A’s offense in good hands with nucleus of Davis, Olson
Yet somehow “Khrush” is not the focal point of the Oakland offense as the season nears. Nope, that distinction goes to a 23-year-old with just 70 games of major league experience.
Matt Olson took the baseball world by storm last August when he mashed 16 home runs and drove in 28 runs in just 23 games. Along with fellow second-year slugger Matt Chapman, who is coming off an impressive rookie campaign of his own, Olson will be expected to play a key role in the A’s offensive attack in 2018. But can the young duo shoulder that type of responsibility? Manager Bob Melvin believes so. Still, there is some hesitancy:
“They’ve put up numbers, for young players, that are absolutely fantastic. … You’d hate to put unrealistic expectations on these guys — like these are the two saviors.”

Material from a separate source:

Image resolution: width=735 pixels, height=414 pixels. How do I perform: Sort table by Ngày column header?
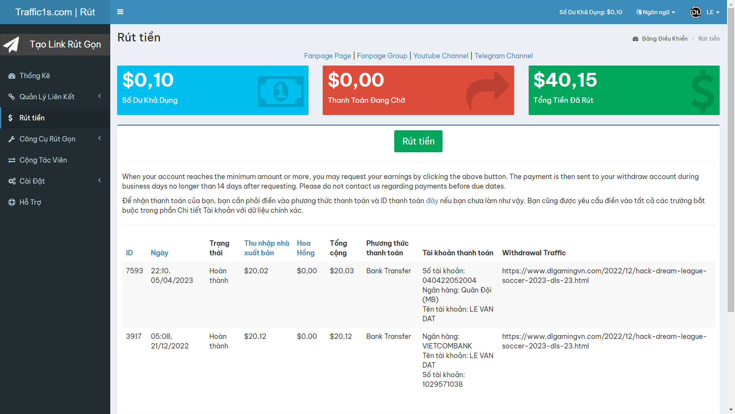pos(159,253)
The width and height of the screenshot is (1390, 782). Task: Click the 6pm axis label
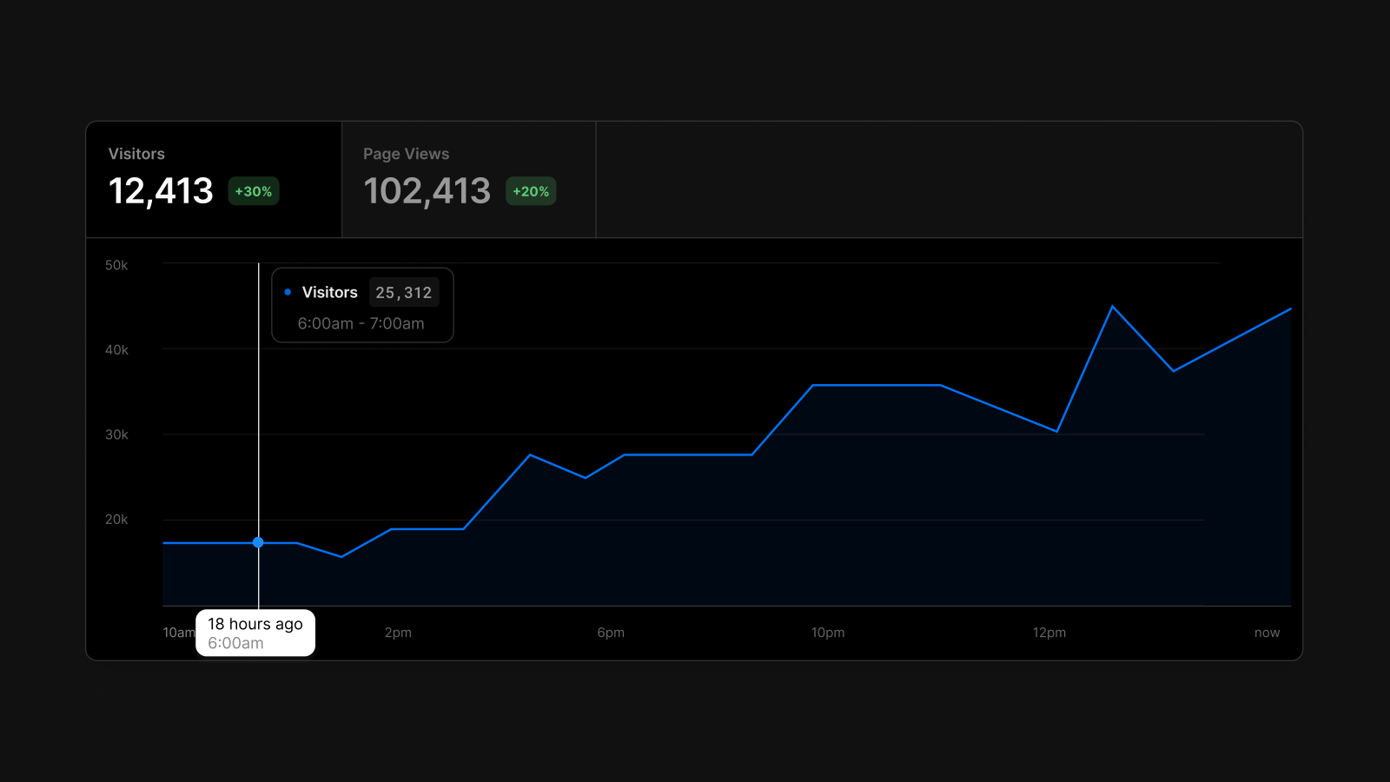[612, 633]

That is where veterans like Jed Lowrie, Marcus Semien and especially Davis will come in — as something of a tempering shield. All signs point to the mashing Matts growing into franchise talents, including a combined 60 homer-type expectant production in the middle of the lineup. But the fact of the matter is, the expectation that they will provide that level of output this season is a bit cumbersome.
“The one thing that I cringe a little bit about is the expectations that are put on these guys. You talk about less-than-one year big leaguers and they’re not going to be their best next year.”
Even with the dreaded sophomore slump in play, however, the corner infield tandem will have much to say about where the conclusion of the upcoming season will find the A’s. Starter Sean Manaea, who admitted to SFBay that he would be a little nervous to face the “big bopper” Olson, confirmed:
“If they can do anything like what they did toward the end of the season it’s going to be a big year for us. I’m really looking forward to seeing what they can do.”
Along with Chapman, who is the closest thing this roster has to a five-tool talent, and Olson, who Melvin said will be in the heart of the Oakland order from day one, will look for continued production from Lowrie, who is coming off the best all-around season of his 10-year career.
Lowrie, who Melvin expects to be another constant in the middle of the A’s lineup, slashed .277/.360/.448 with 14 homers and a franchise-record 49 doubles. Not only will that level of production be needed from the switch-hitting second baseman, but his leadership as well, according to the skipper.
The batting order amoeba that is Semien, while just as important to the offensive production, will not have a solidified home on the lineup card. As Melvin said, his combination of abilities make him a productive weapons in several spots.
The shortstop has the power to homer with the best middle infielders, as prove by his 27 homers in 2016 — the most among AL shortstops — while also bringing the ability to swipe a base, which he has done 10 or more times in each of the past three seasons. In fact, he is coming off a career-high 12 steals in 2017 despite plating just 85 games.
A continued uptick in ob-base percentage — career-best .325 last season — is the next step in Semien’s offensive development. For all the power and production he brings, the five-year veteran doesn’t need a huge increase in batting average (career .246) but he does need to find a way to limit the strikeouts and improve his contact rate. The same can be said for the entire Oakland lineup, which finished third-worst in the AL with a franchise-high 1,491 strikeouts.
That, Melvin said, has been a preaching point of his since midway through the 2017 season.
Alas, even as the darlings of the East Bay, Olson and Chapman will be led by Davis whose consistency for power is something the Athletics franchise hasn’t seen in 84 years — when it laid its hat in Philadelphia. That consistency made him the first Athletic to hit 40-plus bombs in consecutive season since Jimmie Foxx.
Davis, who on Monday was named the sixth-best left fielder in the game right now by MLB Network, is another powerful swinger whose high strikeout totals contribute heavily to a less-than-ideal average. A career .248 hitter, Davis has been consistent batting .247 in each of his two years in the green and gold.
There is positive, however. After posting a horrendous .307 on-base percentage in 2016, Davis pushed his walk total from 42 to 73 in 2017 raising his OBP to .336.
While still lower than Melvin would like, an improved eye in the box makes the slugger much more dangerous — and not just in a higher on-base clip, but also in his hunt for hittable pitches. Continued growth in that area will put his above-average speed on base more in front of Olson and Chapman, a fear-strickening proposition, as Manaea said.
With a jump in the A’s team OBP (.319 last season, 11th-worst in MLB) combined with the power potential from guys like Davis, Olson, Chapman and Semien in the middle of the order, the Oakland offense could be more than scary. It could be downright productive.